One further note: With few exceptions, awards need go work their way through the DND bureaucracy and then hit the GG side, so timelines are not always as predictable as we might like.  In addition, the higher the level of the recommended award the more investigation that may be done.

Under the previous CDS there was a real push for H&R for Afghanistan to be done quickly; that sense of urgency seems to have faded.


----------



## X-mo-1979 (7 Aug 2009)

dapaterson said:
			
		

> One further note: With few exceptions, awards need go work their way through the DND bureaucracy and then hit the GG side, so timelines are not always as predictable as we might like.  In addition, the higher the level of the recommended award the more investigation that may be done.
> 
> Under the previous CDS there was a real push for H&R for Afghanistan to be done quickly; that sense of urgency seems to have faded.

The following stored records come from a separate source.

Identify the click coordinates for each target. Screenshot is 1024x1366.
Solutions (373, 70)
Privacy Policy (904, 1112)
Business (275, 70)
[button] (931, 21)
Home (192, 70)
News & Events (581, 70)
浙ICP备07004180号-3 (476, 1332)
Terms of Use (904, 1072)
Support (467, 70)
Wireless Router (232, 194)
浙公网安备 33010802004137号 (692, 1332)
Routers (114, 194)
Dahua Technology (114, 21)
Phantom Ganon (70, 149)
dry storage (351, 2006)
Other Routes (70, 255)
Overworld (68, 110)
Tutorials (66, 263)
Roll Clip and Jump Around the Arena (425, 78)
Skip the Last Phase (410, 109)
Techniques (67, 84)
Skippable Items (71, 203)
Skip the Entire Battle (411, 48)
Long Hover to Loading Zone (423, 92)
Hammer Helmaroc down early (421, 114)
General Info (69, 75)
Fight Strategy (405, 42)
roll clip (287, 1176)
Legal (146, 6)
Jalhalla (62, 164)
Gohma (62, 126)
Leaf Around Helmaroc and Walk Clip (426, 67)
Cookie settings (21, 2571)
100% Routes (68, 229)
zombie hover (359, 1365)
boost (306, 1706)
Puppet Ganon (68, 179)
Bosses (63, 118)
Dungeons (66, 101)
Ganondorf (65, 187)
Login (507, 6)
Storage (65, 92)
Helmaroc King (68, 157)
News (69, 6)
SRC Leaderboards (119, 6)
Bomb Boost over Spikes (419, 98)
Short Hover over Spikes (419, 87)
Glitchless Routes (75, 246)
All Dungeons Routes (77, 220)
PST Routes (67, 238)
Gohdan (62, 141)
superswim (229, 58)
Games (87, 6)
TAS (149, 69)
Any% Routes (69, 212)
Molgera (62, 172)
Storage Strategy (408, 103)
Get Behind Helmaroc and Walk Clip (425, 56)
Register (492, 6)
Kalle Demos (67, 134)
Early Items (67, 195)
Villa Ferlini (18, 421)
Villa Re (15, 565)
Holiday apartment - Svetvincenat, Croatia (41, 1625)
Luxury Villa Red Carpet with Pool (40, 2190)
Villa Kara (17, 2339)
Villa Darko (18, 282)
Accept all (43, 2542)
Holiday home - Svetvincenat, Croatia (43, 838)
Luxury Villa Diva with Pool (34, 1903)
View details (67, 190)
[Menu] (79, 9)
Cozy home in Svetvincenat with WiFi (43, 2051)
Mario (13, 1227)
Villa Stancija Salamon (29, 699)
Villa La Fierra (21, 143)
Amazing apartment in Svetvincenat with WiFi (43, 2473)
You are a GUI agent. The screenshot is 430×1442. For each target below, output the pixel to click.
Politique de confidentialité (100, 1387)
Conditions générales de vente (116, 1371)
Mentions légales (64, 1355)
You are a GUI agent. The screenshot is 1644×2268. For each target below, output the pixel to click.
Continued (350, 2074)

Thanks again.You seem to be very knowledgeable in this subject.Look forward to seeing what happens in the fall. I agree that H&R has seemly slipped back.


----------



## dapaterson (7 Aug 2009)

I don't think it's so much that H&R has slipped as that other things have advanced.  Abbreviations like DFSR and Strat Review don't mean much if you're more than 25km from Ottawa, but they are attracting significant attention within the NDHQ bubble - meaning other things are getting less traction.


----------



## X-mo-1979 (7 Aug 2009)

dapaterson said:
			
		

> I don't think it's so much that H&R has slipped as that other things have advanced.  Abbreviations like DFSR and Strat Review don't mean much if you're more than 25km from Ottawa, but they are attracting significant attention within the NDHQ bubble - meaning other things are getting less traction.



I lost yah on that one.And yes I am more than 25km out. 
Whats SFSR and strat(huuuck spew)review?


----------



## PuckChaser (9 Aug 2009)

There were people from TF3-06 getting awards at my ceremony in Dec 08.... sometimes the process takes a while.


----------



## 2tall (29 Oct 2009)

The awards for 2-08 were just announced last week. My guess would be late winter or early spring.


----------



## 2tall (22 Mar 2010)

MIDs were announced last week. Some of the names I recgonize from 3-08. No citations made public at this time.


----------



## dapaterson (22 Mar 2010)

The list of MIDs is up on the Governor General`s website:

http://www.gg.ca/document.aspx?id=13558


In addition, a list of Meritorious Service Decorations has been posted:

http://www.gg.ca/document.aspx?id=13559


----------



## Chanada (22 Mar 2010)

There actually is another list of awards that includes some TF 3-08 awards (incl the CO 3 RCR and CO OMLT among others).  It is a different list from the one that shows up on the GG's site but came out about the same time.


----------



## Haggis (22 Mar 2010)

dapaterson said:
			
		

> The list of MIDs is up on the Governor General`s website:
> 
> http://www.gg.ca/document.aspx?id=13558
> 
> ...



For some reason I get "access denied by security policy" when trying to access these links from a DWAN machine.


----------



## dapaterson (22 Mar 2010)

Haggis said:
			
		

> For some reason I get "access denied by security policy" when trying to access these links from a DWAN machine.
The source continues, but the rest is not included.